WRITTEN TASK 1 — Duplicate the part of the soldering tutorial comments that opens with the words containing "with your final" and closes with "must be cool.".
WRITTEN TASK 2 — In the soldering tutorial comments, why does the first commenter think leaving out flux made little difference? Answer in one to three sentences.
WRITTEN TASK 3 — Extend the soldering tutorial comments, continuing on from their last line.

I personally think you did great! If you think about it, flux is to move the heat across the solder surface point rapidly to get the solder to flow across that point. The points of heating are so small here that the only difference it would probably make is making a mess to clean up. Keep up the good work and I do like the comedy added. If anyone noticed?? LOL!
For those saying use flux, do you put the flux on the pads before you begin to solder? How precise do you have to be with the flux? When I'm soldering my solder gets really sticky and sticks to my tip.
with your final example no exposed pins i have found tinning everything seperatly and then setting the chip down to solder with a hot air station makes for an easier and cleaner looking install
Hi Collin! Love your tutorials! One question, I noticed that you used the Hakko soldering station for this (SMS) project. What temperature did you set your Hakko to? What soldering tip did you use? Thanks much!!
Getting set up to film this has to be a huge pain in the ass. The shots look great though - whatever camera & rig is being used to film him doing the actual soldering (while not getting in his way I hope) must be cool.

SUPPLIED INFORMATION —
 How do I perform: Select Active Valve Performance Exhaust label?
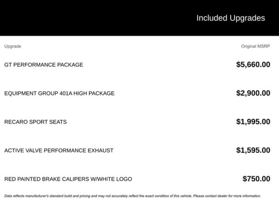59,150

RESULT 1 —
with your final example no exposed pins i have found tinning everything seperatly and then setting the chip down to solder with a hot air station makes for an easier and cleaner looking install
Hi Collin! Love your tutorials! One question, I noticed that you used the Hakko soldering station for this (SMS) project. What temperature did you set your Hakko to? What soldering tip did you use? Thanks much!!
Getting set up to film this has to be a huge pain in the ass. The shots look great though - whatever camera & rig is being used to film him doing the actual soldering (while not getting in his way I hope) must be cool.

RESULT 2 — The commenter says flux works by moving heat rapidly across the solder point so the solder flows across it. Because the heating points in this work are so small, the commenter thinks flux would probably only make a mess to clean up.

RESULT 3 —
Soldering components is so much harder than I expected it to be. I grew up using a soldering iron to make stain glass projects, but I’m finding now that I’m trying to solder electronic components it’s much more difficult.
+Sebastien Bournival In my college lab, we've always used 650°F on our HAKKO-888 stations. My professors basically recommended that initially, keep the temp down a bit while you get used to how SMD soldering feels and then you can turn it up a bit (I use 700°F now) when you feel more comfortable and can make quicker connections. Otherwise you'll put too much heat in your components.
+Red Ambassador 650 celsius?! Don't you mean 650 fahrenheit? 650 celsius is WAY too hot, I've never had to go much past 400C for even the most stubborn soldering jobs.
Derp. I was being stupid... Yeah, Fahrenheit wouldn't make any sense. Matter of fact, I checked the Hakko website and the FX-888D has a temperature range of 120° - 899°F (50° - 480°C). So, yeah, obviously it can't go up to 650°C. Thanks for correcting me!
I found out the hard way that brushing the solder wick crosswise on ic chips with extra fine legs just mangled them. I brush the wick parallel with legs now.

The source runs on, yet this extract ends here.